Saxophonist Dave Liebman returns to Philadelphia in a supporting role.
The custom in Jewish households in the 1950s and ’60s when Dave Liebman was growing up was for children to learn to play an instrument as part of their basic education.
Back then, television was barely making a blip in their lives. Music, be it classical, show tunes, rock or jazz, was a much bigger deal.
Living in Brooklyn, Liebman, who would go on to become one of the greatest saxophone players of his generation — and who is still going strong at 69 — was typical. Still, he didn’t get his first choice right away.
“I played piano at the insistence of my parents,” said Liebman, who’ll be playing second fiddle — so to speak — when the Charles Evans Quartet performs Sept. 18 at the Art Alliance, sponsored by Ars Nova Workshop. “They said, ‘If you want to play something else you need to take at least two yearsof piano.’
“It was the wisest decision my family ever made for me. Then I played clarinet for a year, before I got a chance to go for the sax. I was a rock ’n’ roll fanatic and had heard early on the sax was a very dominant instrument.”
Certainly it has been through the years with Liebman on the horn. Recipient of numerous awards, including National Endowment for the Arts Jazz Master, in addition to being a two-time Grammy nominee and inductee into the International Association of Jazz Educators Hall of Fame, Liebman has become a legend.
Returning to Philadelphia, which has a rich jazz history and where he’s performed on several occasions — at the Painted Bride and, most recently, at the World Café Live — is special. Returning to play alongside Evans is carrying on a tradition that has become a hallmark of jazz.
“He was my student nearly 20 years ago,” explained Liebman, who’s been living in the Poconos — which has become a jazz musicians’ haven — the past 30 years. “He dedicated a piece to me, inspired by things I taught him. Mentor playing with mentee is very common in jazz. It’s very historic going back to Louis Armstrong and King Oliver.
“It’s fun to be on the same stage with somebody you played with, as I did with Miles Davis.”
Liebman was just getting started in the business when he joined the famed trumpeter’s company. “I was with him a year and a half, from ’73 to ’74,” said Liebman, whose expertise is soprano sax, which physically resembles a clarinet. “It’s the top of food chain as an apprentice.
“As a saxophone player, you’re stepping into the shoes of John Coltrane and other people. Since then, I collaborated with groups and started playing my own music. To be with Miles Davis was a lesson in how to lead a band and how to handle the crazy personalities.”
Describing his own personality, Liebman says he’s neither too high-strung nor too laid back. “I’m the middle matzah, ready to be eaten,” he laughed. “The biggest change is the education. They’re learning music from books rather than actual bandstands. The opportunity to play live has gone down. At the same time, the talent pool has grown enormously. So we have this great number of musicians dressed for the party with nowhere to go.”

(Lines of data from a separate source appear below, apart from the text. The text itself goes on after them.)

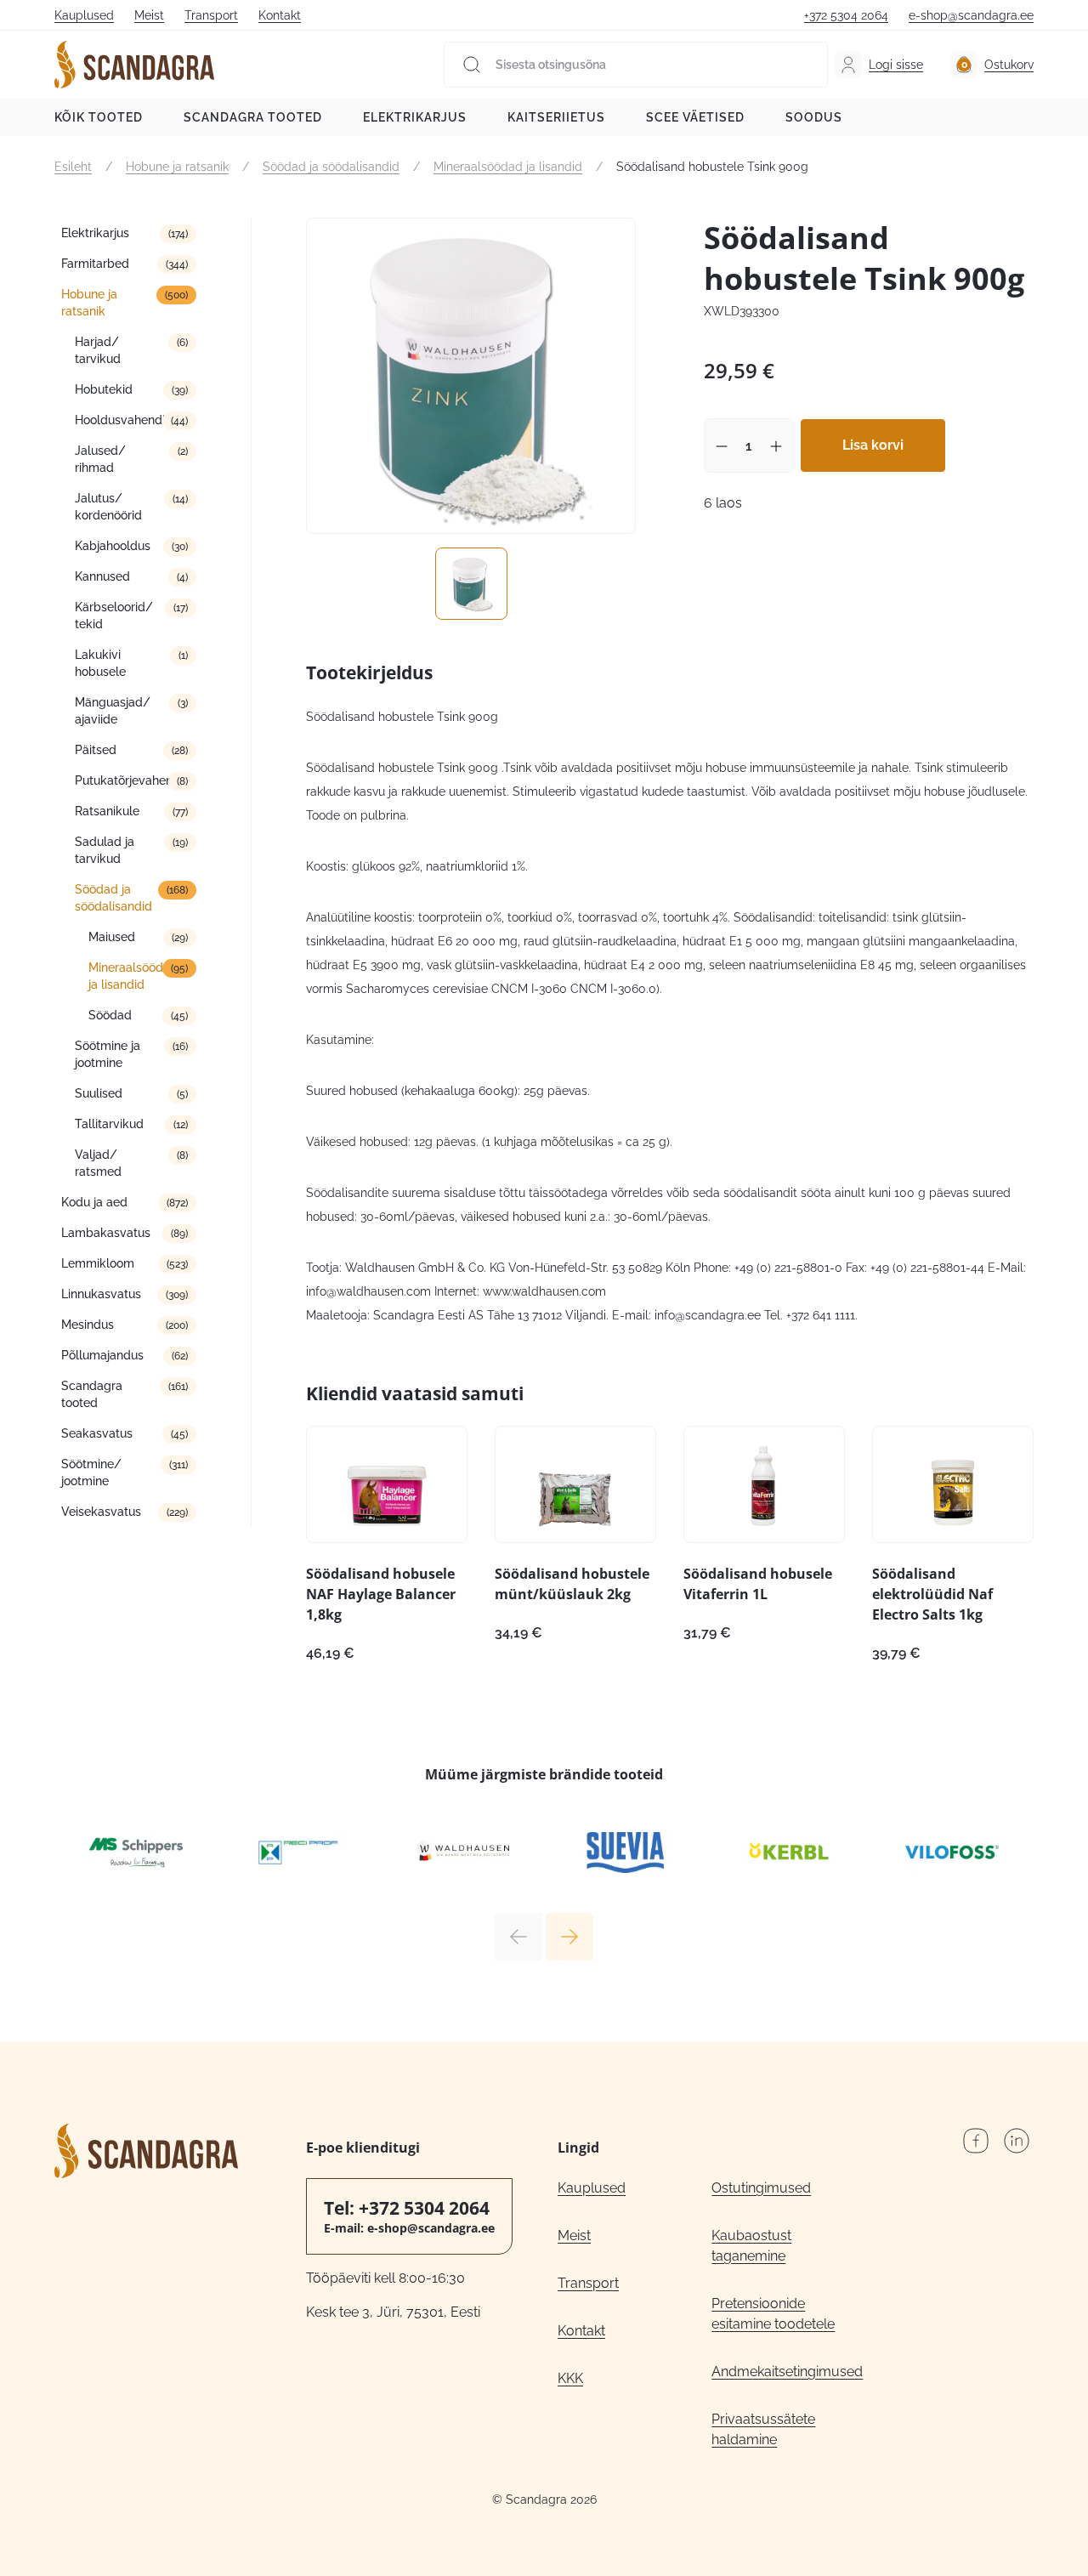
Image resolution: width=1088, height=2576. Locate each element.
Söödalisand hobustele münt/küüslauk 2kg (572, 1583)
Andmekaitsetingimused (787, 2371)
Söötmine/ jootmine (91, 1472)
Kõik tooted (98, 117)
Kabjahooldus (112, 546)
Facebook (976, 2141)
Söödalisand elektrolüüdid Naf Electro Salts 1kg (932, 1594)
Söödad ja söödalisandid (331, 166)
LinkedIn (1017, 2141)
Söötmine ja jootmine (107, 1054)
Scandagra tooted (253, 117)
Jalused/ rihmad (100, 459)
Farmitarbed (95, 263)
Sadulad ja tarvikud (104, 850)
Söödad (110, 1015)
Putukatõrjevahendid (132, 780)
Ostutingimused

Charlie Evans, though, can thank Liebman for his party. He enthused that playing alongside him is “a dream come true.” “He really is No. l on the soprano sax,” said the 37-year-old Evans, who welcomes a chance to return to town, after studying at the University of the Arts. “There’s no one like him on that instrument.
“He has the ability to be both a top-level performer and a top-level teacher. He’s very caring and giving. Jazz uses the term ‘apprenticeship.’ Dave worked with Alvin Jones and Miles Davis when he was young, Now, he looks to people like me and the younger generation to pass on the torch and give back.
“Playing with Liebman and playing music I wrote and worked on in Philly is coming full circle.”
For Liebman, who’ll join Evans, Tony Martino on bass and Ron Stabinsky on piano in an unusual quartet that won’t use any drums — usually a jazz staple — it’s just as meaningful, “Charlie’s music is quite avant garde,” said Liebman, whose resume also includes publishing a number of books on jazz and instructional videos, as well as his 2012 autobiography What It Is: the Life of a Jazz Artist. “It’s not Sholom Aleichem. It’s not even straight ahead jazz. It’s challenging to listen to and to play.”
But since he was a little boy in Brooklyn learning the piano, Dave Liebman has always welcomed challenges. “I’ve been playing music since I was a kid,” said Liebman, who often contributes to Temple Israel of the Poconos in Stroudsburg. “I definitely keep improving and my peers continue to refine themselves. When you do something over and over, you get better at it.”